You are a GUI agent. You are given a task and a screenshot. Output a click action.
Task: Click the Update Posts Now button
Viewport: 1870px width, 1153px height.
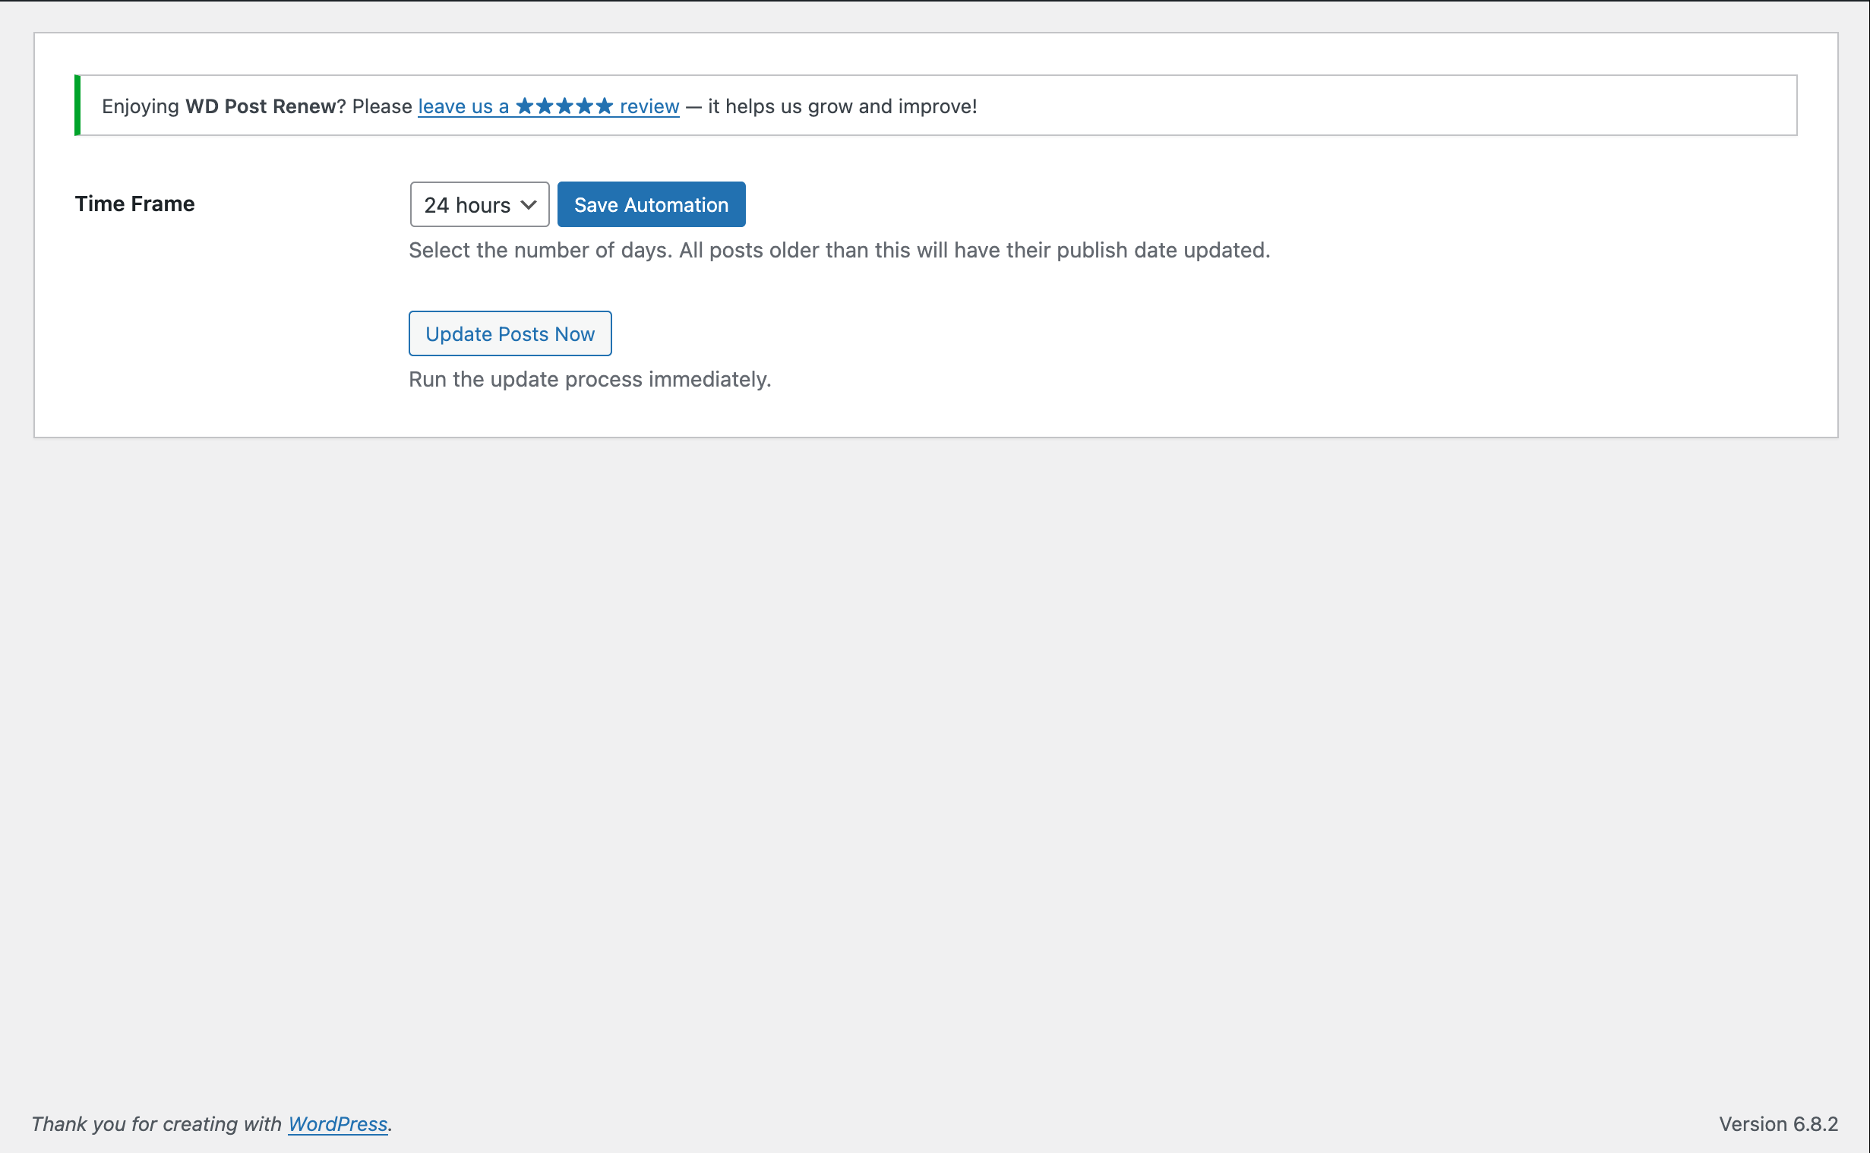pyautogui.click(x=510, y=334)
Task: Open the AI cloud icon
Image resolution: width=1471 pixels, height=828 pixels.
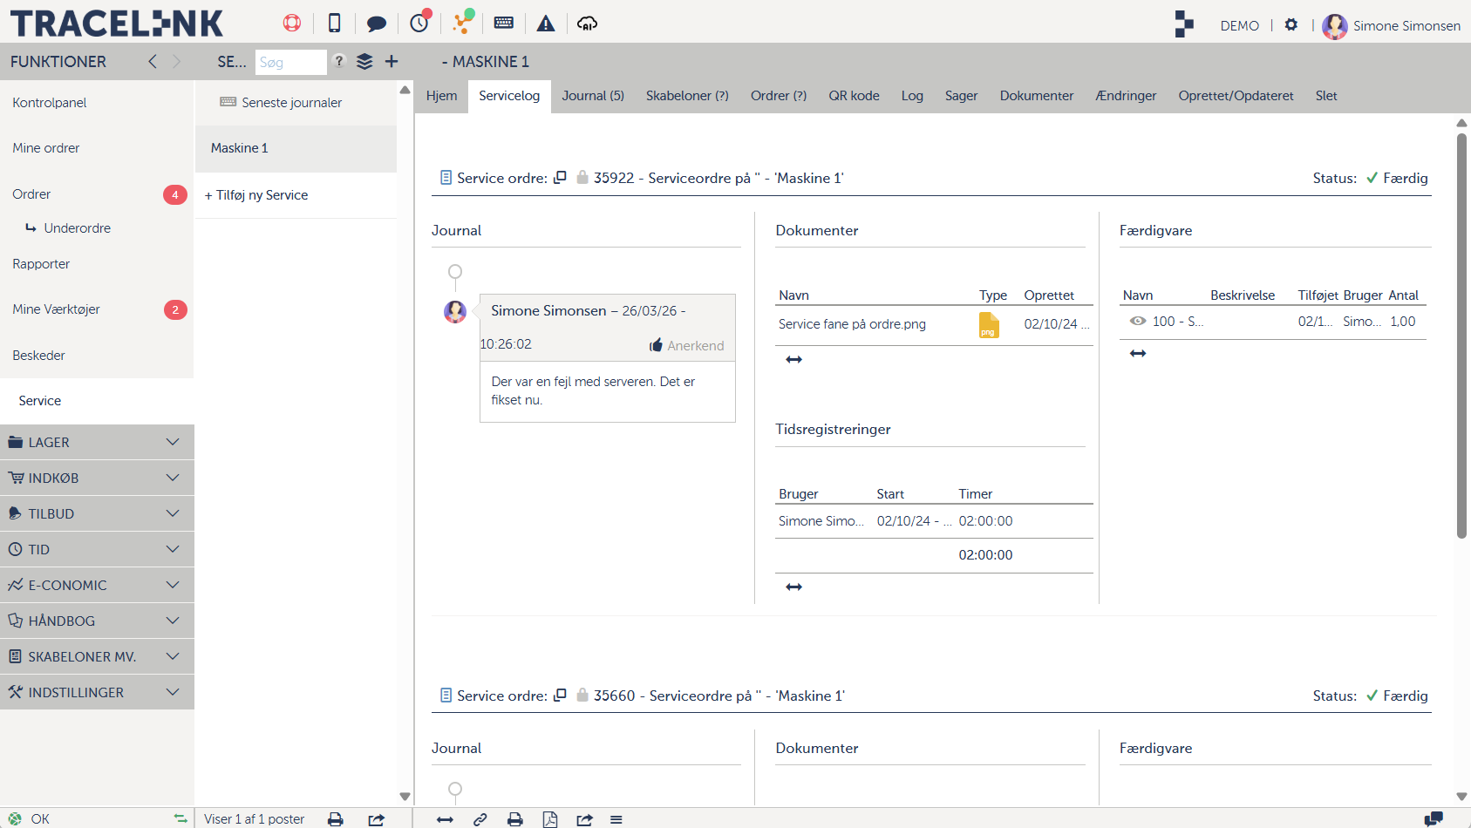Action: (587, 23)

------------------------------

▶ [Problem statement]
Give the entries again word for word, but skip the pictures.

▶ [Output below]
You are a GUI agent. You are given a task and a screenshot. Output a click action.
Task: Click the Update Posts Now button
Viewport: 1870px width, 1153px height.
pyautogui.click(x=510, y=334)
Task: Open the AI cloud icon
Image resolution: width=1471 pixels, height=828 pixels.
Action: (587, 23)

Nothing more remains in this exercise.